Tamarind Chicken Satay Rice Salad
30 mins 5-6 SERVINGS
Ingredients for Tamarind dressing (Part A and B)
- 1 large red onion, peeled and chopped
- 2 cloves garlic (peeled)
- 1 teaspoon coriander powder
- 4 tablespoons cooking oil
- 45g assam, mixed with 100g water
- 20g kicap manis (Indonesian sweet soy sauce)
- 30g fish sauce
- 30g sugar
- 1 cup cooked red cargo rice
- 1 cup cooked mixed frozen vegetables
- 1 packet lemony chicken breast
- 1 green capsicum
- 1 cucumber (skin peeled and cut into small pieces)
- 1 small onion
- Bamboo skewers (soaked in water for 2 hours to avoid burning)
- Blend ingredients in A into a fine paste.
- Add cooking oil to the pan, add A into pan and saute for 2 minutes.

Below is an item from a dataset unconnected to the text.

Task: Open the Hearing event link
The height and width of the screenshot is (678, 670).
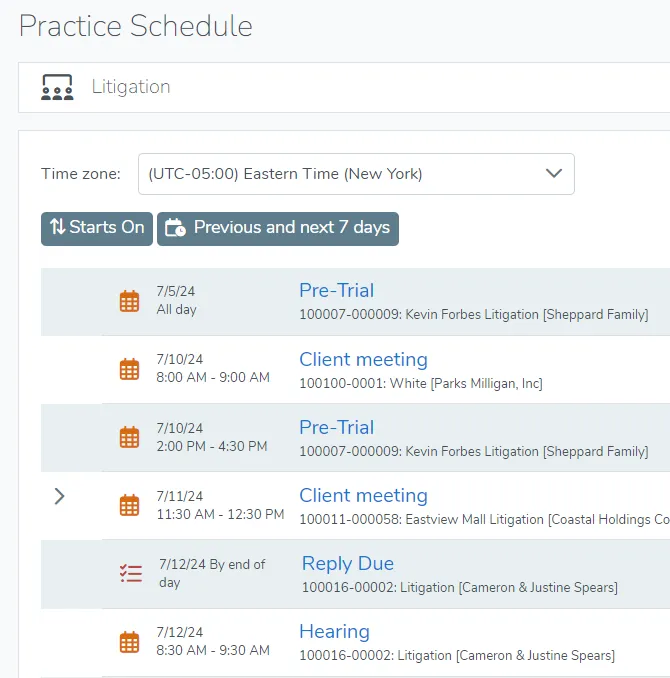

- Add B and cook until reduced by half.
- Cut the capsicum, onion, chicken into cubes.
- Skewer the chicken, onion and capsicum onto the bamboo sticks and grill them in toaster oven for 10 minutes.
- Mix the cooked mixed vegetables with the cooked red rice, arrange the skewers on the rice, drizzle with the tamarind dressing.